Because intermittent fasting plans are purely concerned with WHEN you eat, it’s easy to get confused about WHAT you should be eating during your eating window. Technically, intermittent fasting has no rules about this. You’ll find many intermittent fasting guides that tell you to eat whatever you want.
That being said, it’s common sense that the benefits you reap from fasting will be limited by your food choices while eating.
If you happen to be following a Ketogenic (“Keto”) diet or have been considering one, it actually compliments intermittent fasting very well. You can read more about combining the two above.
What should I drink?
During your fasting window, you need to refrain from consuming any food or beverages that contain calories. So….. no food. But you have several beverage options, and these are important because it is critical to keep yourself hydrated while fasting.

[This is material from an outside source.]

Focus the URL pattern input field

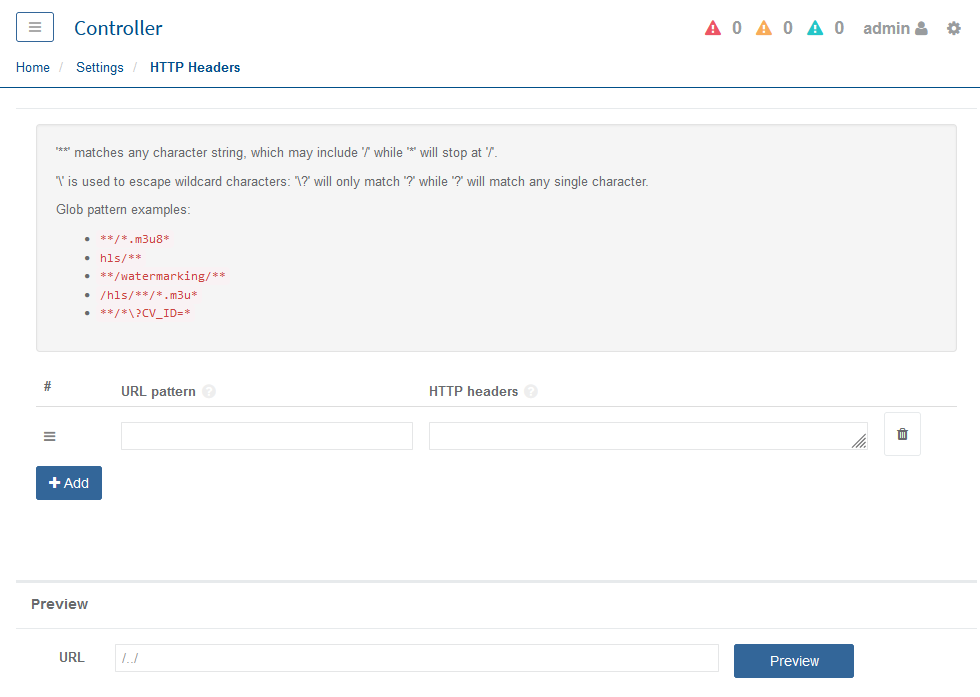click(266, 436)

Further above, we’ve got a quick-start guide to the drinks that can help your fasting journey.
Won’t I be tired while fasting?
This super common concern about fasting has actually been disproven time and time again.
Because intermittent fasting provides your body with more breaks from the digestive process, it will actually give you more energy and boost your productivity.
Isn’t fasting bad for my metabolism?
Quite the opposite! Long-term starvation diets can certainly harm your metabolism, but an intermittent fasting schedule can actually help to boost the metabolism. (20) And while many weight loss programs result in loss of lean muscle mass, intermittent fasting only targets your stored fat, so you get to preserve all your muscle tissue, which is so critical in keeping your metabolism humming along. (10)
I’m terrible at diets, how do I stick with this one?
You’re not alone. But people who try intermittent fasting overwhelmingly discover that it is surprisingly easy to implement. The main reason diets fail is because behavior change is hard.
But with this, there’s only one rule to follow, and there’s zero advance planning.
In other words, it’s simple enough that you’ll actually be able to keep it up! There’s even scientific research indicating that “subjects quickly adapt” to an intermittent fasting plan, making it a highly effective technique. (21)
Is intermittent fasting really for everyone?
If you are a woman, it’s possible that intermittent fasting may affect you differently. In general, it seems that women tend to respond better to using a schedule that has a wider eating window. For example, some women have noticed increased health benefits by using a 10-hour eating window with a 14-hour fast, instead of the 16:8 plan popularized by male bodybuilders. You can read more in-depth information about intermittent fasting for women above.
As with any diet or exercise plan, we recommend trying different options and listening to your body to see what works best for YOU and supports your overall health. There’s a fantastic all-female intermittent fasting Facebook group here for you to check out if you’d like to connect with other women about their experiences.
Also, if you are diabetic, hypoglycemic, have any issues with blood sugar regulation, are pregnant or breast-feeding, or have a history of an eating disorder, intermittent fasting may not be for you. You should talk to your doctor before making changes to your eating schedule.